The researchers also looked at changes in “actionable genes,” or genes for which some kind of drug or cancer therapy has already been identified. When they looked for these changes in the tumor alone, they identified on average 2.4 changes per patient. However, they found that 33 percent of those changes were also false positives when they compared the tumor genome to the patient’s germline genome. These false positives affected 48 percent of the patients analyzed.

“In tumor-only analyses, we found that nearly half of patients had tumor mutations that were actually germline or false positives in actionable genes, and they could lead to inappropriate therapy,” Velculescu says.

Velculescu and his team acknowledge there may be challenges in implementing tumor-normal analyses in a clinical setting. These include the additional work and costs of sequencing and analyzing a patient’s normal tissue along with his or her tumor tissue but Velculescu says some efficiencies could be realized by using the patient’s saliva, blood or normal tissue recovered during a biopsy or tumor removal.

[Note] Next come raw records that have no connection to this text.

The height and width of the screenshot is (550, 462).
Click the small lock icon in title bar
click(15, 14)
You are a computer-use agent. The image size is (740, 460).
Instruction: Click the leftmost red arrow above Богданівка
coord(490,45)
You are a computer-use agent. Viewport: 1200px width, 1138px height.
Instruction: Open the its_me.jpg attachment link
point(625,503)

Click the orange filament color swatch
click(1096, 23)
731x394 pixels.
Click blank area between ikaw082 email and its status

Costs for tumor gene sequencing begin at several thousand dollars, which would increase if sequencing was done on DNA from normal tissue as well. Velculescu also notes that health insurance may not fully cover normal-tissue genetic sequencing. Addressing concerns about patient privacy when normal genomes are sequenced, Velculescu says that comparisons of tumor and normal sequences can be designed to use germline changes as a filter without identifying what those germline changes are and what their potential health implications might be.

In addition to selecting personalized therapies for patients with cancer, sequencing the normal tissue genome can also increase the overall understanding of cancer, including finding cancer predisposition due to germline genome changes, says Velculescu. In this study, the germline analyses identified changes in cancer-related genes in 3 percent of the patients who had no known signs of genetically linked cancer. “These analyses can help us find alterations in cancer-predisposing genes in ways that weren’t previously appreciated,” he suggests.